Psychiatric drugs are a tricky business. Finding out which chemicals affect the brain—and how—may require looking at the genes.

MONYA BAKER

“Each and every doctor I have ever visited has ‘diagnosed’ me with a different type of depression. I am still totally clueless just what is wrong with me. I continue to feel incredibly depressed, but no one seems to be able to find the correct treatment for me.”

— Anonymous posting to an online community for people with depression

This story will sound familiar to anyone involved in mental health. While physicians may fret that patients unnecessarily medicate themselves for a mild case of the blues, no one denies the reality of bipolar disorder, depression, or schizophrenia. Yet psychiatrists often resort to hunches to find combinations of prescriptions and psychotherapies to help patients. Even then, doctors find that a drug may take weeks to work, and patients may quit treatment too early. In its literature on obsessive-compulsive disorder, the National Institute of Mental Health urges: “If one drug does not work, others should be tried.” Psychiatrists apply this advice to bipolar disorder, depression, and schizophrenia as well. Paul Hoholik is a case manager for adults with mental illness and has himself struggled with major depression and anxiety for more than a decade. He has lived through the limitations of current treatments. Some of his bipolar patients, he says, have “been on the same medication for years, and all of a sudden it just doesn’t work.”

Hoholik estimates that he’s tried more than ten different antidepressants and feels that he’s constantly choosing between the “least of the worst.” He tried Elavil, which meant constipation and an unbearably dry mouth. Effexor did not help his mood consistently, plus it made him nauseated and bloated. He still felt depressed after six weeks on Parnate, so his psychiatrist urged him to stop. When he tried Paxil, he had sexual problems and night sweats and gained 20 pounds. Prozac made him yawn, suffer sexual dysfunction, and have terrible dreams.

Experts speculate that if 100 people diagnosed with major depression all started taking, say, Prozac (Eli Lilly, fluoxetine), perhaps 50 to 60 individuals would respond. If the same 100 people took another antidepressant, say, Wellbutrin (GlaxoSmithKline, bupropion), the results would be similar, but a different set of people would start to feel better. After trying different antidepressants and augmenting medication in sequence or various combinations, clinicians would find current treatments completely incapable of helping 5 to 10 patients, and effects in the other patients might be incomplete or intolerable. The situation is similar for schizophrenia and bipolar disorder, except that fewer of the people who respond to the drugs continue taking them.

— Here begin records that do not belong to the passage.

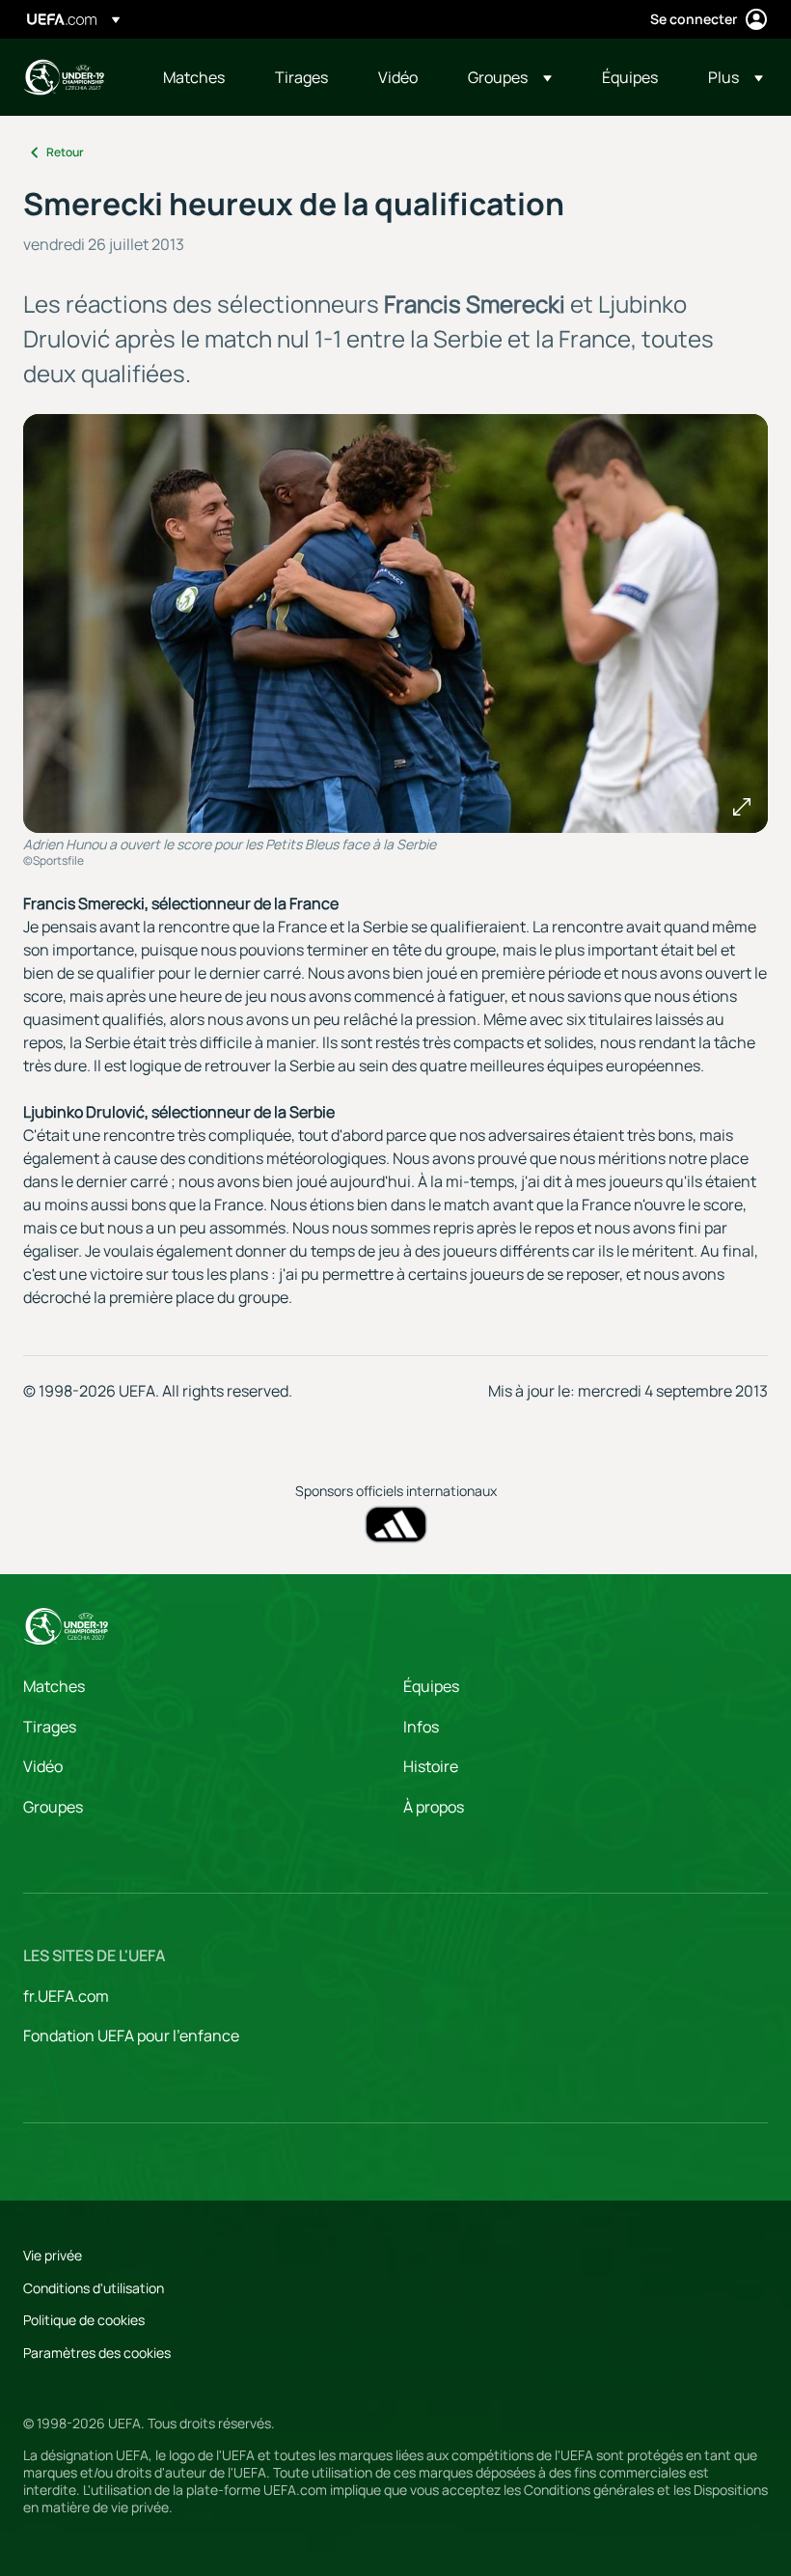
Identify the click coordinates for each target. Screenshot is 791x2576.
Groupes (53, 1806)
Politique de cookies (84, 2320)
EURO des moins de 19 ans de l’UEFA (63, 77)
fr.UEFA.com (66, 1996)
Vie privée (52, 2255)
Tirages (49, 1726)
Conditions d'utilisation (93, 2288)
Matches (54, 1686)
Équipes (431, 1686)
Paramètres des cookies (97, 2352)
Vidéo (43, 1766)
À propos (433, 1806)
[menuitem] (194, 77)
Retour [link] (65, 152)
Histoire (430, 1766)
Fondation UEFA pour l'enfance (131, 2035)
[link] (193, 77)
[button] (509, 77)
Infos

The solution is simple—if only fictional today: shortly before a first visit to the psychiatrist, a patient would submit a blood sample or cheek swab for a mental health genotype. It would show which mental illnesses a patient is most vulnerable to, and thus help a psychiatrist distinguish between an unusual manifestation of bipolar disorder, for instance, and schizophrenia. The genotype would also help predict the type and severity of side effects for various drugs; even before meeting a patient, a psychiatrist could conceive the best combination of drugs and psychotherapies. Subsequent blood samples would monitor body chemicals so a psychiatrist could adjust treatment. In short, treatment that has been based to date only on what a psychiatrist sees and hears from a patient would be supplemented by physiological measures and genetic information.